1. The problem statement, all variables and given/known data

Can anyone point out where I have gone wrong with this?

Verify that the given function is a solution of the differential equation.

$$y' -2ty =1$$ $$y= e^{t^2}\int^t_0 e^{-s^2}ds+e^{t^2}$$

3. The attempt at a solution

The steps I have taken are the following:

i) Evaluate integral in expression for y
ii) Differentiate the expression for y
iii)Substitute these values into $$\frac{dy}{dt}-2ty=1$$

i)Evaluate the integral

$$\int^t_0e^{-s^2}ds$$

by substitution:

$$u=s^2$$; $$ds=\frac{1}{-2s}du$$

$$\frac{1}{-2s}\int^t_0e^{u}du = \left[\frac{e^{-s^2}}{-2s}\right]^t_0 =\frac{e^{-t^2}}{-2t}$$

ii)Differentiate expression for y

$$y=e^{t^2}\cdot \frac{e^{-t^2}}{-2t}+e^{t^2}$$

$$y=e^{t^2}-\frac{1}{2}t^{-1}$$

$$y'=2te^{t^2}+\frac{1}{2}t^{-2}$$

iii) Substitute these into $$y'-2ty=1 [tex]2te^{t^2}+\frac{1}{2}t^{-2} -2t(2te^t{2}+\frac{1}{2}t^{-2})$$

$$2te^{t^2}+\frac{1}{2}t^{-2}-4t^2e^{t^2}-t^{-1}$$

Which is not what is required.

2. Mar 4, 2014

### Saitama

Hi jellicorse!

The quoted step is incorrect.

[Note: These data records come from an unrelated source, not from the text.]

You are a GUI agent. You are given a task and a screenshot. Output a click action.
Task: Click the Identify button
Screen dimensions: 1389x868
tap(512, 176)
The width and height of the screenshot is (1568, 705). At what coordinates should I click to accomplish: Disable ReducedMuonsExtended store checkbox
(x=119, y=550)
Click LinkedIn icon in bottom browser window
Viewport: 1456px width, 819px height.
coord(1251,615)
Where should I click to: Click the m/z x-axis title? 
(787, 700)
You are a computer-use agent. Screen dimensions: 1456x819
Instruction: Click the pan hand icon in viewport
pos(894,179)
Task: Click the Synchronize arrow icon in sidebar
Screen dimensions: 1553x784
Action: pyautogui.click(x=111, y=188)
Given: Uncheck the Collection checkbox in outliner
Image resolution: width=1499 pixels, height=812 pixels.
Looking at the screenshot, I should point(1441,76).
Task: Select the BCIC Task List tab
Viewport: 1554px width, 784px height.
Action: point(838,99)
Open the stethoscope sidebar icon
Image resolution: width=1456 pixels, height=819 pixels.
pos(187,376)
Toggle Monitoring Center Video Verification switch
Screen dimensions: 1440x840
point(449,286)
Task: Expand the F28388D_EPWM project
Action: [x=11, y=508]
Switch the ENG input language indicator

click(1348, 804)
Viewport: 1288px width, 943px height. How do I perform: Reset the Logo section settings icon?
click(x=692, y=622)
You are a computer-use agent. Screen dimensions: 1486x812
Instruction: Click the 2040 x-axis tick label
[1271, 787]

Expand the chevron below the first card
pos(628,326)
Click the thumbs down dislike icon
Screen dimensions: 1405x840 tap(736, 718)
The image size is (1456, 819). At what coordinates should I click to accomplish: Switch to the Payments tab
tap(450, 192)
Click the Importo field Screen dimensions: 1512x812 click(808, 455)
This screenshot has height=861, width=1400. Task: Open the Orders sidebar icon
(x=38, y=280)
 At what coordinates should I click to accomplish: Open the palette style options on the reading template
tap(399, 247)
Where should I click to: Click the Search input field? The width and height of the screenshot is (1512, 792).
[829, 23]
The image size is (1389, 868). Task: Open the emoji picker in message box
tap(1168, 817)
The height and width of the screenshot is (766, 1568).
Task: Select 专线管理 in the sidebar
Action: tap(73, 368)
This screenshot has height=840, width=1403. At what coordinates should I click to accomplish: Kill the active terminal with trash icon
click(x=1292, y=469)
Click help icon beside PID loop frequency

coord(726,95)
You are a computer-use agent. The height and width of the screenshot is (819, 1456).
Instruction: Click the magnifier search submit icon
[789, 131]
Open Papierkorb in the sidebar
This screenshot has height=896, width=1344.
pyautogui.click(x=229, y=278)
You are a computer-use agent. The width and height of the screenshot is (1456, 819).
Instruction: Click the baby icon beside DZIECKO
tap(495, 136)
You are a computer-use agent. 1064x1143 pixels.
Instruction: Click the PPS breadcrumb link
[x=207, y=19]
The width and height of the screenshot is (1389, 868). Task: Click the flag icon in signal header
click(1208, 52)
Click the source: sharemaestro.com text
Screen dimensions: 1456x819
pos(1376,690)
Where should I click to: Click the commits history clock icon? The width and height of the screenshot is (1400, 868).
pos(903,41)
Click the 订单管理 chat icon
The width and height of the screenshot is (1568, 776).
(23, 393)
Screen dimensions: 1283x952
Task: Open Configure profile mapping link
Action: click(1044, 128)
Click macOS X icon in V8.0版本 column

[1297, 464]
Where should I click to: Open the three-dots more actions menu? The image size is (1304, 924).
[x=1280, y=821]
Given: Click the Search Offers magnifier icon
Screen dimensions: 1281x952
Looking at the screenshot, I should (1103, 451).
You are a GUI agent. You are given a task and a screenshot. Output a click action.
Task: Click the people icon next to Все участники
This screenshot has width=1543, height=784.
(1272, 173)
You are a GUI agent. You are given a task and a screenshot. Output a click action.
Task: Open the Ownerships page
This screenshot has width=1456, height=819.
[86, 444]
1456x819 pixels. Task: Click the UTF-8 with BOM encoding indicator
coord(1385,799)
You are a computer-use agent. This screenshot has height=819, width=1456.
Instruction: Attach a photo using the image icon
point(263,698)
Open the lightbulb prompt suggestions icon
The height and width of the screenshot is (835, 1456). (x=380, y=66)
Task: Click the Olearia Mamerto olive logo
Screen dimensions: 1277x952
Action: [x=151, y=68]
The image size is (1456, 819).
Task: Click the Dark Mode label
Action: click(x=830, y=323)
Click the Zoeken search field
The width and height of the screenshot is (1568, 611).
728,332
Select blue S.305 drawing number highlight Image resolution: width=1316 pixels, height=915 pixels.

There exists no antiderivative for $e^{-x^2}$. While evaluating the integral, you took $s$ outside the integral but $s$ is a function of $u$ so what you did is not valid.

For the given problem, you have to differentiate the given function using Fundamental Theorem of Calculus. Can you find the derivative wrt t for:
$$\int_0^t e^{-s^2}\,ds$$
?

3. Mar 4, 2014

### jellicorse

Thanks a lot Pranav!

I need to go and revise the Fundamental Theorem of Calculus again to check...

4. Mar 4, 2014

### Saitama

Oh, I forgot. Welcome to PF!

5. Mar 4, 2014

### jellicorse

Thanks, Pranav!

I see that comes to $$e^{-t^2}$$ according to the Fundamental Theorem of Calculus... I am getting a bit rusty on that so need to revise it a bit!

6. Mar 4, 2014

Yes.

7. Mar 4, 2014

### hilbert2

It sure does exist, and it's called the error function, but you can't represent it in terms of elementary functions.

http://en.wikipedia.org/wiki/Error_function

8. Mar 4, 2014

### Saitama

Yes, that's what I meant, sorry for the confusion.